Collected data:
┏━━

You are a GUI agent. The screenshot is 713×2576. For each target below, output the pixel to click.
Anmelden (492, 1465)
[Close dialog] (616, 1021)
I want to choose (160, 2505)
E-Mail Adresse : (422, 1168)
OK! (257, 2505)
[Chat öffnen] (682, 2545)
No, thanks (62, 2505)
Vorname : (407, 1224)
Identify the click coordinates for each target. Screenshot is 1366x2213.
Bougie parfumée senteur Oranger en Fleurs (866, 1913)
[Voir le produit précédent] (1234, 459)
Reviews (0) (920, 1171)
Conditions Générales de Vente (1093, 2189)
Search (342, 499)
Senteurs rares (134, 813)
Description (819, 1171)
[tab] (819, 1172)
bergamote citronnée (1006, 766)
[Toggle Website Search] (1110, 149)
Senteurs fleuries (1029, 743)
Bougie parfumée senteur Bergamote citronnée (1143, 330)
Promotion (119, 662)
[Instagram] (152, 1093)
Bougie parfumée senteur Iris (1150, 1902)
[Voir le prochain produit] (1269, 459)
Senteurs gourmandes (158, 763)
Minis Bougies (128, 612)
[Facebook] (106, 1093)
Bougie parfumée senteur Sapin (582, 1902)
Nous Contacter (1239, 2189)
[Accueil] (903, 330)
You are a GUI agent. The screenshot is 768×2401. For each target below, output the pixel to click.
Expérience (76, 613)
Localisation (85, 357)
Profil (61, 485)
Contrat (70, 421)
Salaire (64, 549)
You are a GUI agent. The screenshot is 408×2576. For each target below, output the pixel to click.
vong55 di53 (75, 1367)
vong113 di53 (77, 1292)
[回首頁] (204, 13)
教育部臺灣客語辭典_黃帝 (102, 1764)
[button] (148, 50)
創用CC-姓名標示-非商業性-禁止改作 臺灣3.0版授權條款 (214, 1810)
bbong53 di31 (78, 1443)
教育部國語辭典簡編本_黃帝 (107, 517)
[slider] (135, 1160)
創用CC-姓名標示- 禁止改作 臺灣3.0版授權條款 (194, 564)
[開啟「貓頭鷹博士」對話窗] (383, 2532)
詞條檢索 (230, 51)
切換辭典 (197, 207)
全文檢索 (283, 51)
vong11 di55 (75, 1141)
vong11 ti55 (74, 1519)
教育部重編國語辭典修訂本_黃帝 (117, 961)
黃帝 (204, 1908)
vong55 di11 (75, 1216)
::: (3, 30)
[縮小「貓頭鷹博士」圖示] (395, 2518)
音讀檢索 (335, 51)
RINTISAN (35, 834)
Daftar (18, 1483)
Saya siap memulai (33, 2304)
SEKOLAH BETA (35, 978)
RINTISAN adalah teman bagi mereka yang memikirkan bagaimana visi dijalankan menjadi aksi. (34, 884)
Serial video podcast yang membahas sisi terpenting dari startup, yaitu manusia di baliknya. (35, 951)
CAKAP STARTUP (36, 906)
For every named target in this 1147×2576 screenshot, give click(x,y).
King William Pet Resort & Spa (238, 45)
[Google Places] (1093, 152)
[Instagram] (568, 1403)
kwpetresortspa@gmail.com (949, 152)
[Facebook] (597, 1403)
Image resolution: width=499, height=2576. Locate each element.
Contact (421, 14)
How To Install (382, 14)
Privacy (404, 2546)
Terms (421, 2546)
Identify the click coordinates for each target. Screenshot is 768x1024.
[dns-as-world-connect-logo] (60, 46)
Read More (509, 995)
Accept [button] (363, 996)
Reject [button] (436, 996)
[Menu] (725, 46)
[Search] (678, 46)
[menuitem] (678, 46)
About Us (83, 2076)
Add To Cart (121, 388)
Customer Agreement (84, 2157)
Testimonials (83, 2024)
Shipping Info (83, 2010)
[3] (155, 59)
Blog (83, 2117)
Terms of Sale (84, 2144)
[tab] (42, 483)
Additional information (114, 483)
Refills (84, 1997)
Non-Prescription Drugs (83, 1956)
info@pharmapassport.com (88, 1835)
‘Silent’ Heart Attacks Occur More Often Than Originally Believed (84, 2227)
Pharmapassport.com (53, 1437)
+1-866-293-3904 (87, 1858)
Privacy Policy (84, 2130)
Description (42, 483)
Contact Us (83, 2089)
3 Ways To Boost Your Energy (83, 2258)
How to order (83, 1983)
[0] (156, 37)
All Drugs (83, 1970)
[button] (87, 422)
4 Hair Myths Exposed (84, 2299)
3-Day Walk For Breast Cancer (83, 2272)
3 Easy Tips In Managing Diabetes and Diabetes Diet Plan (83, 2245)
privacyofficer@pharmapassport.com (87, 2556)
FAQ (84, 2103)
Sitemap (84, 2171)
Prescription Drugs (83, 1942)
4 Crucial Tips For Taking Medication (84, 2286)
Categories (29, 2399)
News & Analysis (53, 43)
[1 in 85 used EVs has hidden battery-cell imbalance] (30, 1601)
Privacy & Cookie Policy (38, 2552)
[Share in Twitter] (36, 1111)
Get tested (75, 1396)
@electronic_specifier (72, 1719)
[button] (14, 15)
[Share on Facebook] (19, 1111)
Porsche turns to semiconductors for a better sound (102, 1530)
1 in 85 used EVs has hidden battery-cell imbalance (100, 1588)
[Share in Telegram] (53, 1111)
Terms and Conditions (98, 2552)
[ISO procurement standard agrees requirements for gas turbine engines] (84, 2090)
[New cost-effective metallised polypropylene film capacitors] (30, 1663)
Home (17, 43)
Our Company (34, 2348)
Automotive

┗━━

» Exercise
Quote all the records exactly, please, leaving none out.

» Output for this task
You are a GUI agent. The screenshot is 713×2576. For each target below, output the pixel to click.
Anmelden (492, 1465)
[Close dialog] (616, 1021)
I want to choose (160, 2505)
E-Mail Adresse : (422, 1168)
OK! (257, 2505)
[Chat öffnen] (682, 2545)
No, thanks (62, 2505)
Vorname : (407, 1224)
Identify the click coordinates for each target. Screenshot is 1366x2213.
Bougie parfumée senteur Oranger en Fleurs (866, 1913)
[Voir le produit précédent] (1234, 459)
Reviews (0) (920, 1171)
Conditions Générales de Vente (1093, 2189)
Search (342, 499)
Senteurs rares (134, 813)
Description (819, 1171)
[tab] (819, 1172)
bergamote citronnée (1006, 766)
[Toggle Website Search] (1110, 149)
Senteurs fleuries (1029, 743)
Bougie parfumée senteur Bergamote citronnée (1143, 330)
Promotion (119, 662)
[Instagram] (152, 1093)
Bougie parfumée senteur Iris (1150, 1902)
[Voir le prochain produit] (1269, 459)
Senteurs gourmandes (158, 763)
Minis Bougies (128, 612)
[Facebook] (106, 1093)
Bougie parfumée senteur Sapin (582, 1902)
Nous Contacter (1239, 2189)
[Accueil] (903, 330)
You are a GUI agent. The screenshot is 768×2401. For each target below, output the pixel to click.
Expérience (76, 613)
Localisation (85, 357)
Profil (61, 485)
Contrat (70, 421)
Salaire (64, 549)
You are a GUI agent. The screenshot is 408×2576. For each target below, output the pixel to click.
vong55 di53 (75, 1367)
vong113 di53 (77, 1292)
[回首頁] (204, 13)
教育部臺灣客語辭典_黃帝 (102, 1764)
[button] (148, 50)
創用CC-姓名標示-非商業性-禁止改作 臺灣3.0版授權條款 (214, 1810)
bbong53 di31 (78, 1443)
教育部國語辭典簡編本_黃帝 (107, 517)
[slider] (135, 1160)
創用CC-姓名標示- 禁止改作 臺灣3.0版授權條款 (194, 564)
[開啟「貓頭鷹博士」對話窗] (383, 2532)
詞條檢索 (230, 51)
切換辭典 (197, 207)
全文檢索 (283, 51)
vong11 di55 (75, 1141)
vong11 ti55 (74, 1519)
教育部重編國語辭典修訂本_黃帝 (117, 961)
黃帝 (204, 1908)
vong55 di11 (75, 1216)
::: (3, 30)
[縮小「貓頭鷹博士」圖示] (395, 2518)
音讀檢索 (335, 51)
RINTISAN (35, 834)
Daftar (18, 1483)
Saya siap memulai (33, 2304)
SEKOLAH BETA (35, 978)
RINTISAN adalah teman bagi mereka yang memikirkan bagaimana visi dijalankan menjadi aksi. (34, 884)
Serial video podcast yang membahas sisi terpenting dari startup, yaitu manusia di baliknya. (35, 951)
CAKAP STARTUP (36, 906)
For every named target in this 1147×2576 screenshot, give click(x,y).
King William Pet Resort & Spa (238, 45)
[Google Places] (1093, 152)
[Instagram] (568, 1403)
kwpetresortspa@gmail.com (949, 152)
[Facebook] (597, 1403)
Image resolution: width=499, height=2576. Locate each element.
Contact (421, 14)
How To Install (382, 14)
Privacy (404, 2546)
Terms (421, 2546)
Identify the click coordinates for each target. Screenshot is 768x1024.
[dns-as-world-connect-logo] (60, 46)
Read More (509, 995)
Accept [button] (363, 996)
Reject [button] (436, 996)
[Menu] (725, 46)
[Search] (678, 46)
[menuitem] (678, 46)
About Us (83, 2076)
Add To Cart (121, 388)
Customer Agreement (84, 2157)
Testimonials (83, 2024)
Shipping Info (83, 2010)
[3] (155, 59)
Blog (83, 2117)
Terms of Sale (84, 2144)
[tab] (42, 483)
Additional information (114, 483)
Refills (84, 1997)
Non-Prescription Drugs (83, 1956)
info@pharmapassport.com (88, 1835)
‘Silent’ Heart Attacks Occur More Often Than Originally Believed (84, 2227)
Pharmapassport.com (53, 1437)
+1-866-293-3904 (87, 1858)
Privacy Policy (84, 2130)
Description (42, 483)
Contact Us (83, 2089)
3 Ways To Boost Your Energy (83, 2258)
How to order (83, 1983)
[0] (156, 37)
All Drugs (83, 1970)
[button] (87, 422)
4 Hair Myths Exposed (84, 2299)
3-Day Walk For Breast Cancer (83, 2272)
3 Easy Tips In Managing Diabetes and Diabetes Diet Plan (83, 2245)
privacyofficer@pharmapassport.com (87, 2556)
FAQ (84, 2103)
Sitemap (84, 2171)
Prescription Drugs (83, 1942)
4 Crucial Tips For Taking Medication (84, 2286)
Categories (29, 2399)
News & Analysis (53, 43)
[1 in 85 used EVs has hidden battery-cell imbalance] (30, 1601)
Privacy & Cookie Policy (38, 2552)
[Share in Twitter] (36, 1111)
Get tested (75, 1396)
@electronic_specifier (72, 1719)
[button] (14, 15)
[Share on Facebook] (19, 1111)
Porsche turns to semiconductors for a better sound (102, 1530)
1 in 85 used EVs has hidden battery-cell imbalance (100, 1588)
[Share in Telegram] (53, 1111)
Terms and Conditions (98, 2552)
[ISO procurement standard agrees requirements for gas turbine engines] (84, 2090)
[New cost-effective metallised polypropylene film capacitors] (30, 1663)
Home (17, 43)
Our Company (34, 2348)
Automotive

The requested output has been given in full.